**Text passage**

╔══

How to run MedGemma 1.5 in Google Colab

by FivePoints - opened Feb 23

•

If this code is not working, check if koboldcpp has a new version at https://github.com/LostRuins/koboldcpp/releases

# https://colab.research.google.com/

# Step 0: Set Google Colab Runtime to "T4"
## click "runtime" in the Google Colab menu,
## click "change runtime type"
## select "T4 GPU" and click Save

# Resources:
## https://research.google/blog/next-generation-medical-image-interpretation-with-medgemma-15-and-medical-speech-to-text-with-medasr/
## https://huggingface.co/unsloth/medgemma-1.5-4b-it-GGUF
## https://github.com/LostRuins/koboldcpp/releases
## https://github.com/LostRuins/koboldcpp/wiki



# Step 1: Check GPU and Download KoboldCPP
print("Checking GPU...")
!nvidia-smi

print("\nDownloading KoboldCPP Linux Binary...")

╚══

**What you have to do**
Reproduce the entire post on running MedGemma 1.5 in Google Colab, word for word. The material is not needed.

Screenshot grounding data
╔══

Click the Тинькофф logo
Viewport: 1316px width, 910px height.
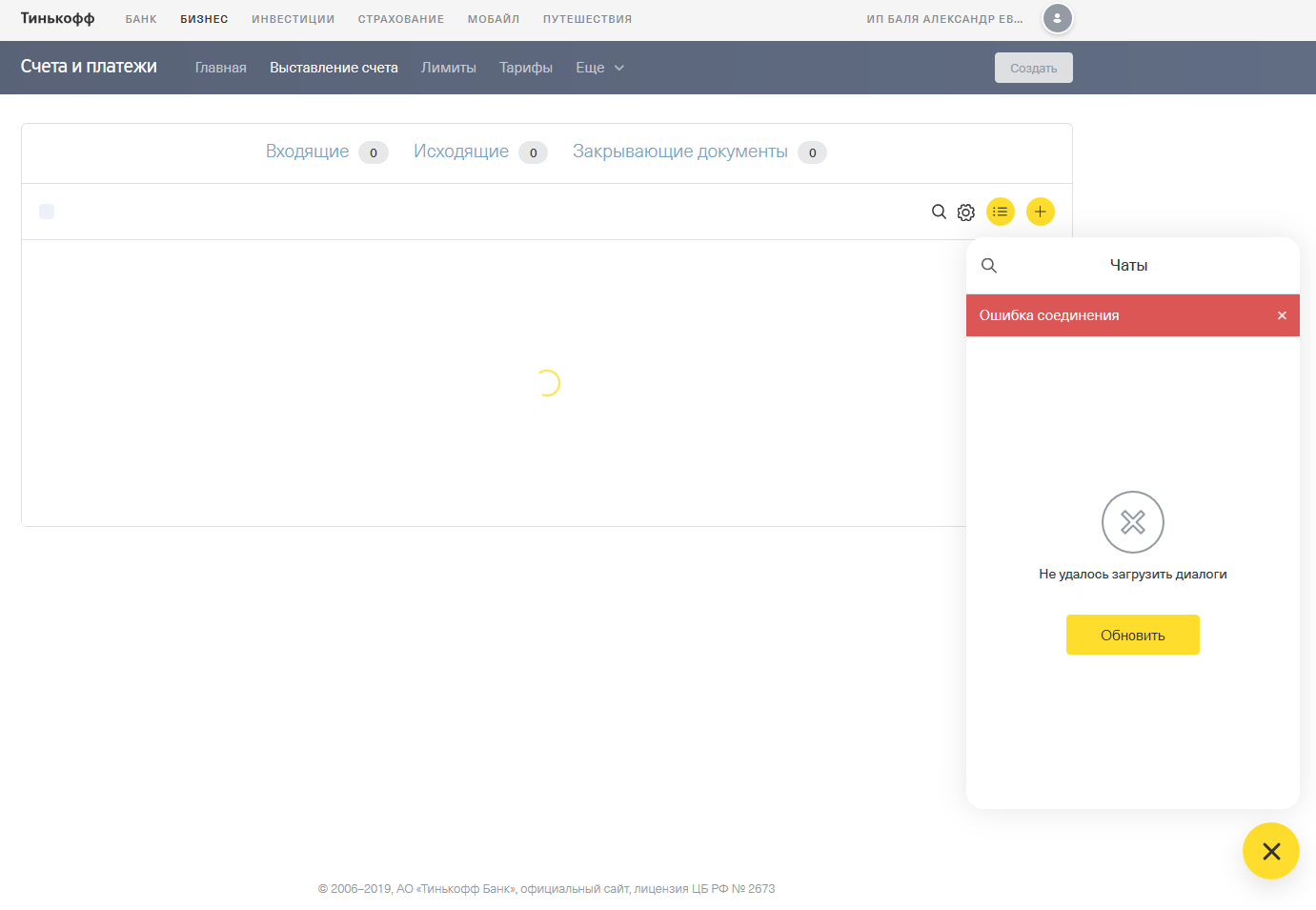57,18
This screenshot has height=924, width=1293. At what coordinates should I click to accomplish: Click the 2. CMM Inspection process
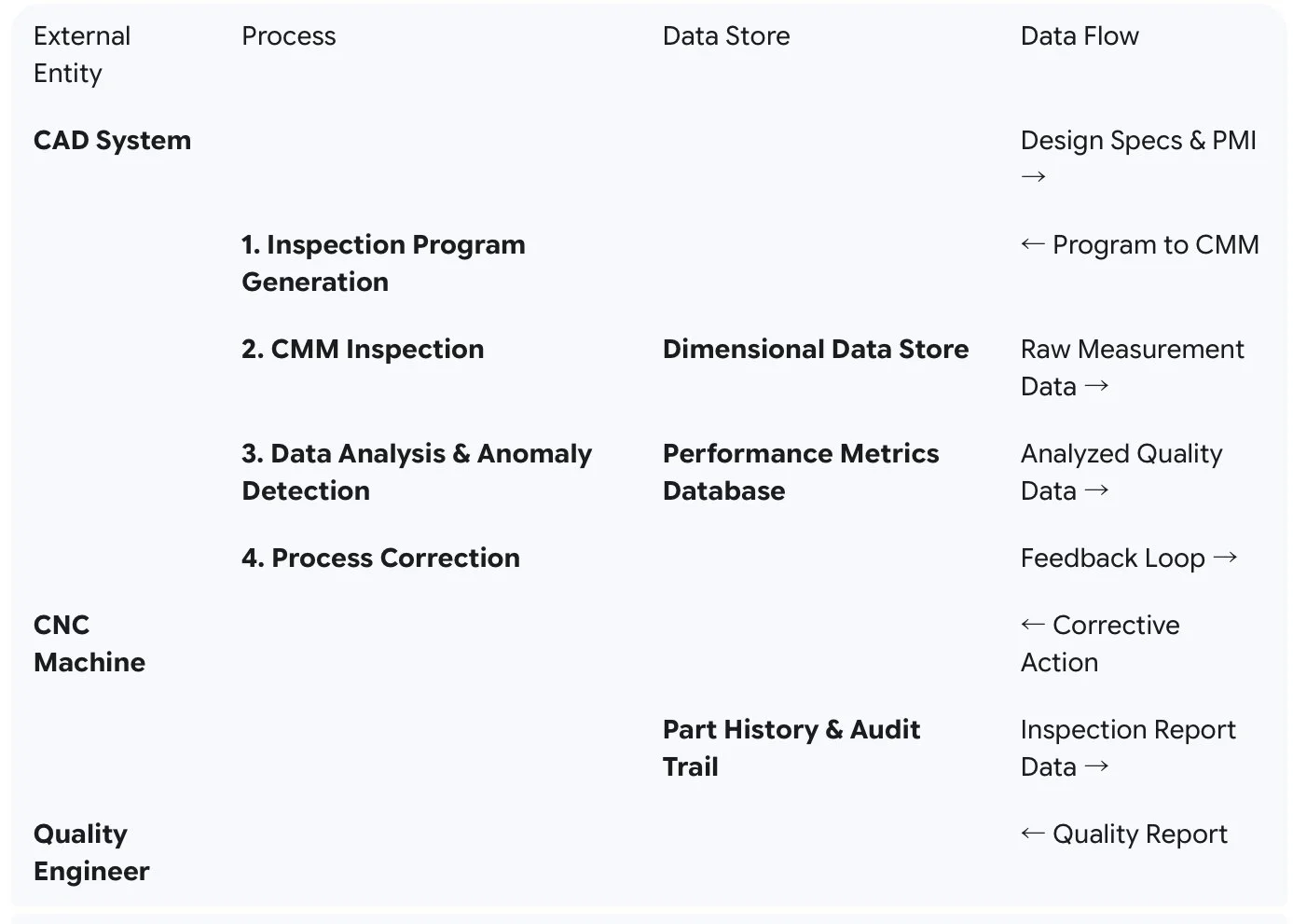point(362,350)
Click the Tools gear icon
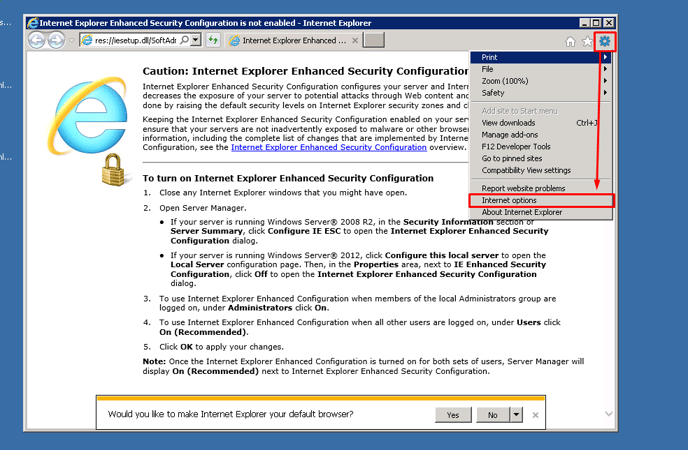This screenshot has width=688, height=450. [605, 41]
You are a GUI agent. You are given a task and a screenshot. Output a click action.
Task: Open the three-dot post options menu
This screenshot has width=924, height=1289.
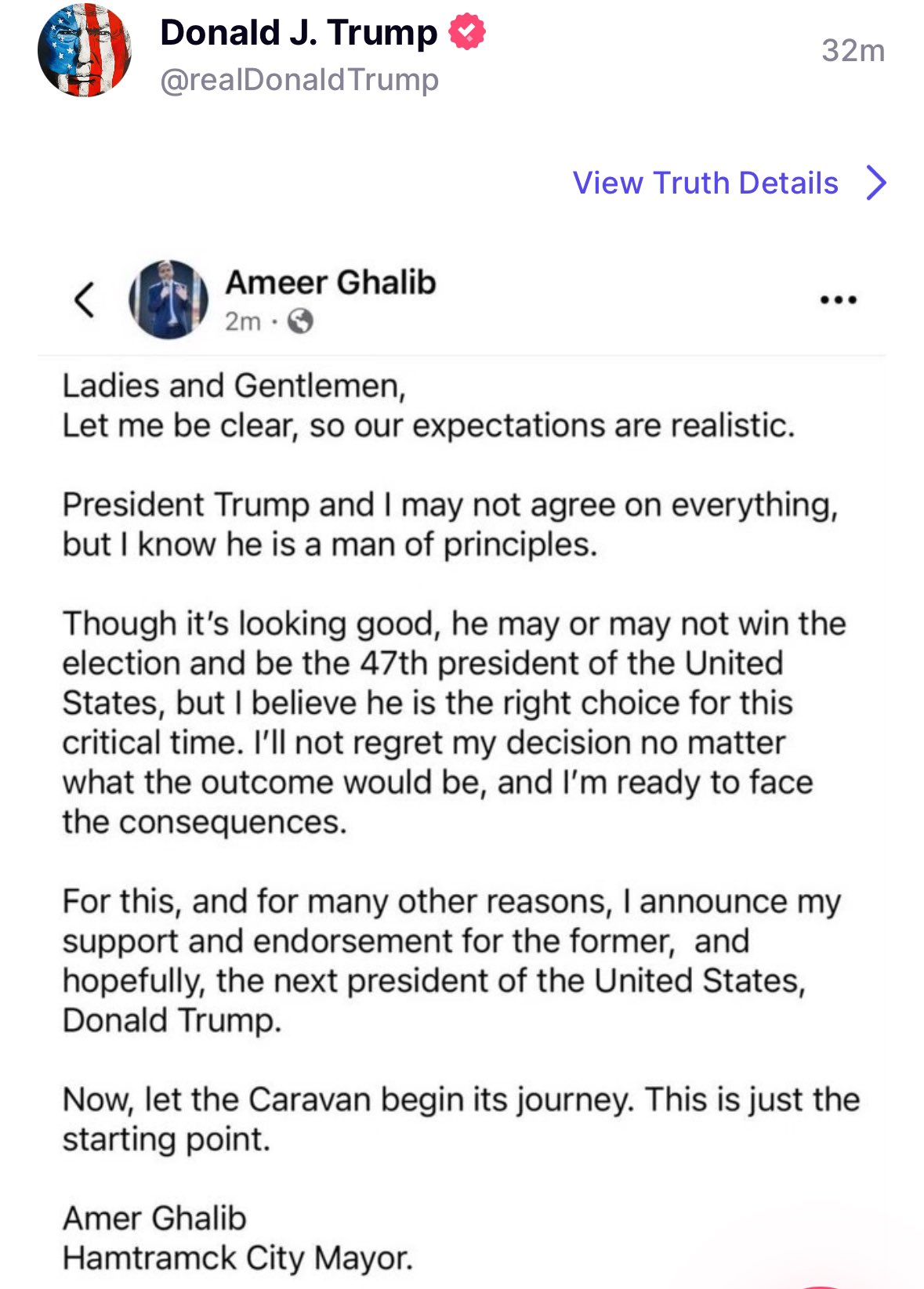838,299
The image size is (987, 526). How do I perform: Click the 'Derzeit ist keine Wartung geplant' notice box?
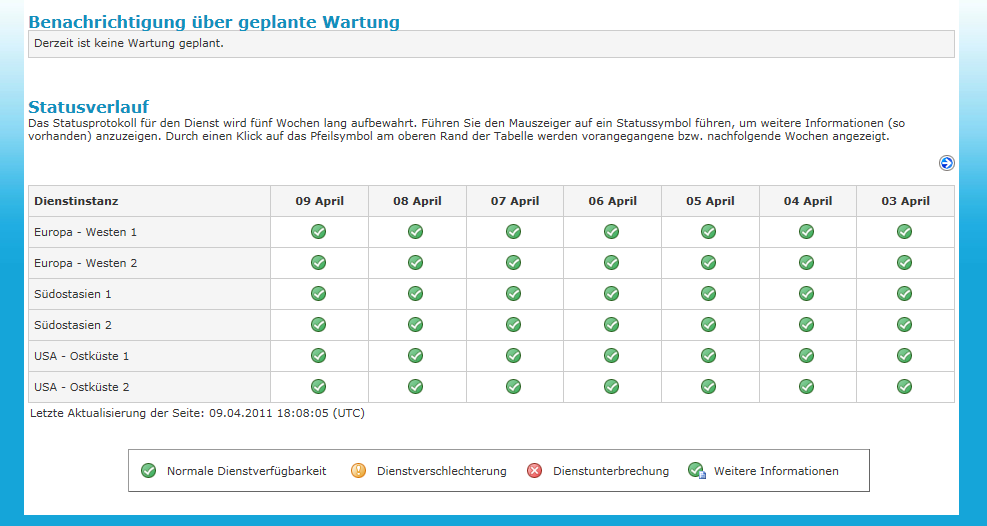491,44
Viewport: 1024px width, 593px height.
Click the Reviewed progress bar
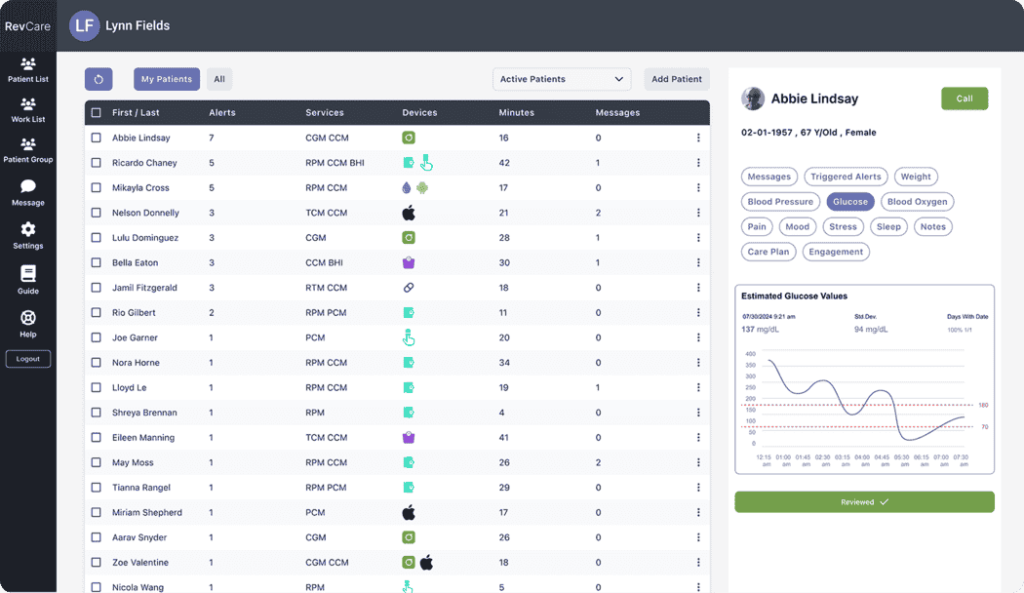[864, 500]
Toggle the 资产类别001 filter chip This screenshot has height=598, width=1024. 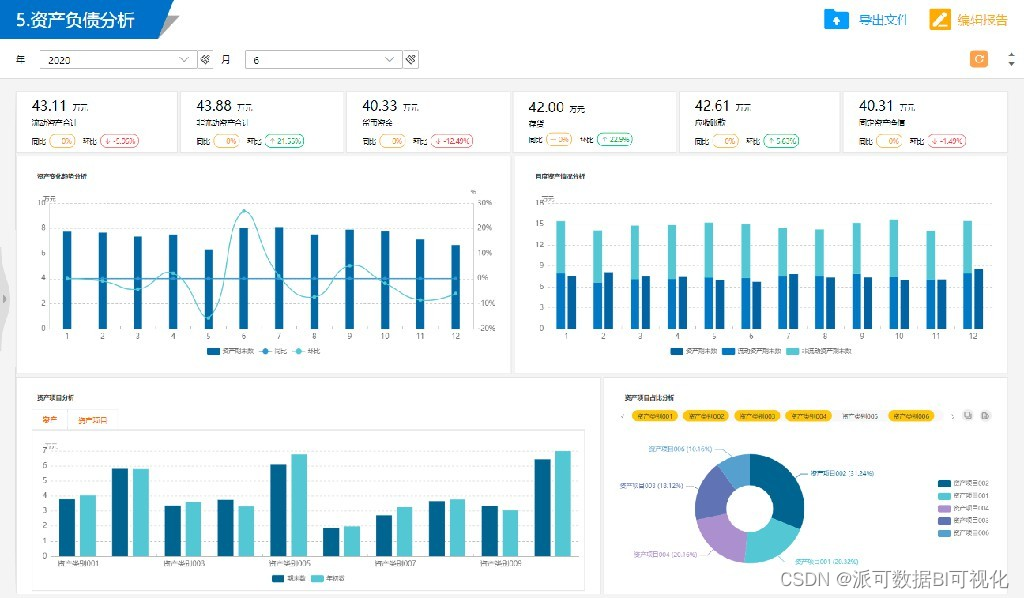[x=654, y=416]
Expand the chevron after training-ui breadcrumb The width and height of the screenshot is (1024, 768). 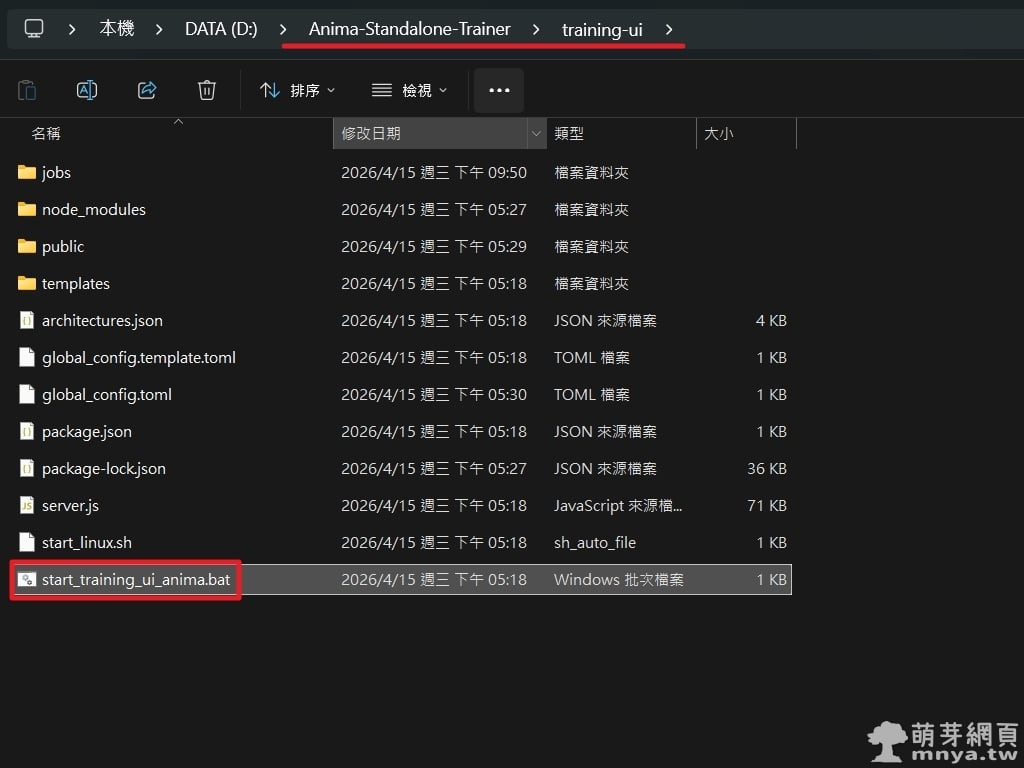(x=669, y=29)
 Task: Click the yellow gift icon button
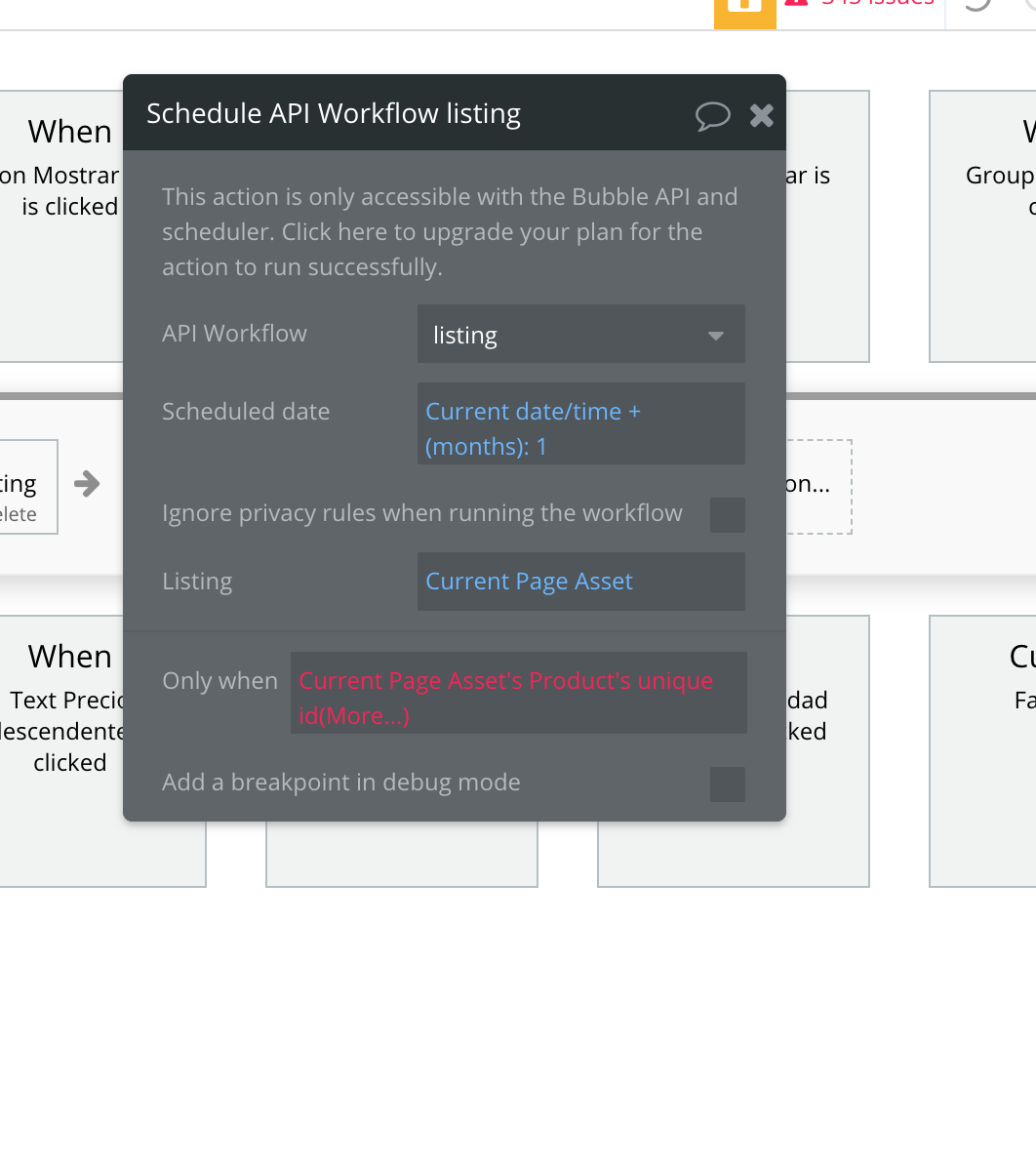coord(744,8)
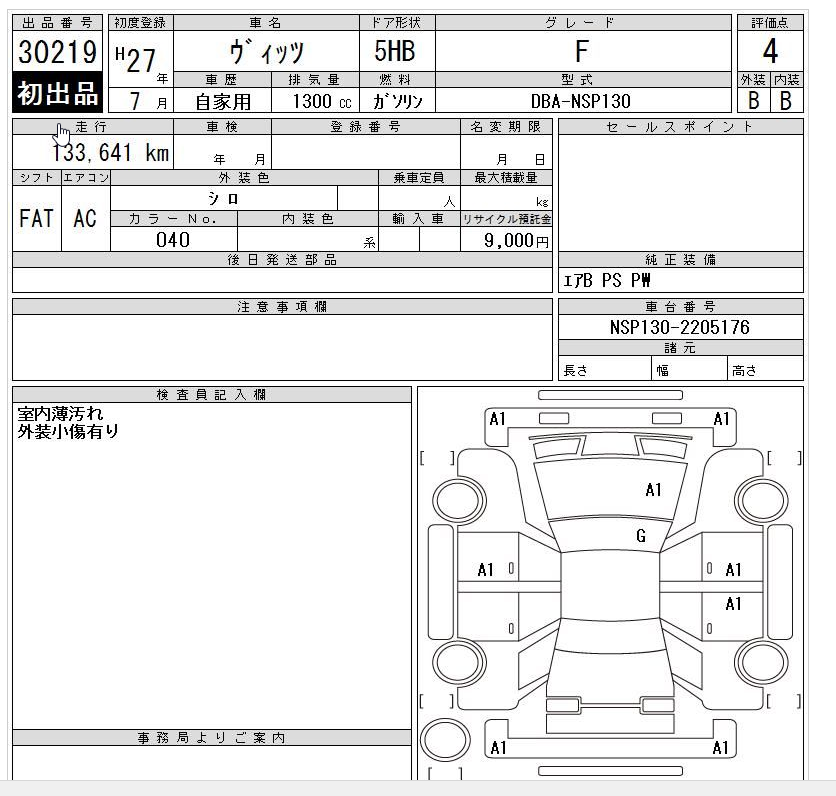
Task: Click the lot number 30219
Action: click(57, 51)
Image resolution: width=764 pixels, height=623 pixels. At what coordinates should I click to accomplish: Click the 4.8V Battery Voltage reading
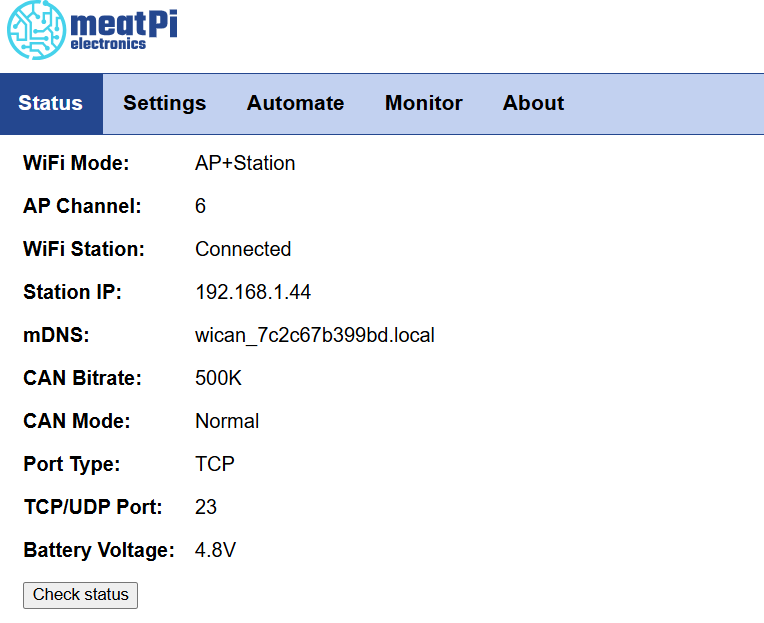pos(215,550)
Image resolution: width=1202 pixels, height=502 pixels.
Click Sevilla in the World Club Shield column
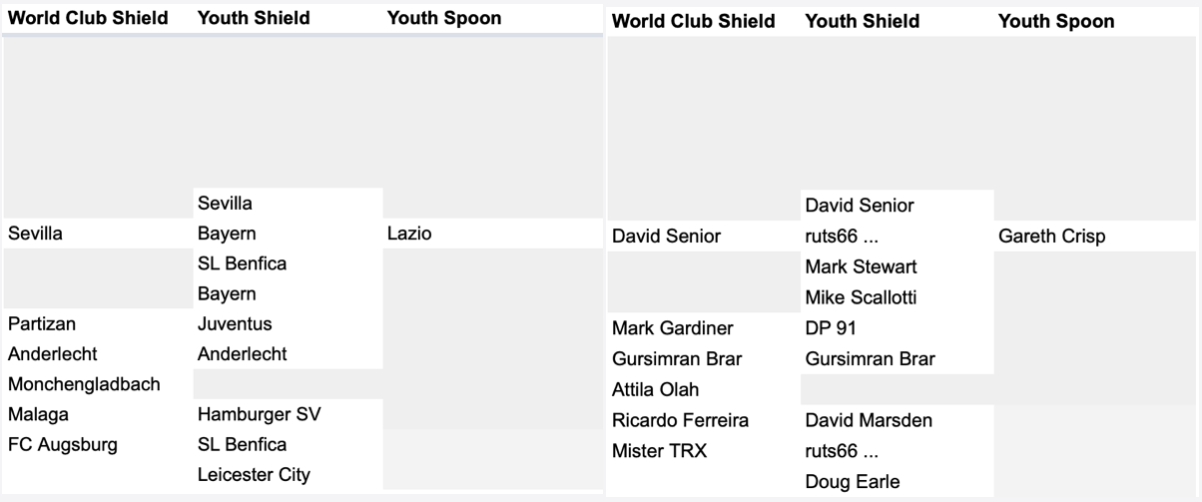click(x=35, y=234)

╚══

**Finished exercise**
How to run MedGemma 1.5 in Google Colab

by FivePoints - opened Feb 23

•

If this code is not working, check if koboldcpp has a new version at https://github.com/LostRuins/koboldcpp/releases

# https://colab.research.google.com/

# Step 0: Set Google Colab Runtime to "T4"
## click "runtime" in the Google Colab menu,
## click "change runtime type"
## select "T4 GPU" and click Save

# Resources:
## https://research.google/blog/next-generation-medical-image-interpretation-with-medgemma-15-and-medical-speech-to-text-with-medasr/
## https://huggingface.co/unsloth/medgemma-1.5-4b-it-GGUF
## https://github.com/LostRuins/koboldcpp/releases
## https://github.com/LostRuins/koboldcpp/wiki



# Step 1: Check GPU and Download KoboldCPP
print("Checking GPU...")
!nvidia-smi

print("\nDownloading KoboldCPP Linux Binary...")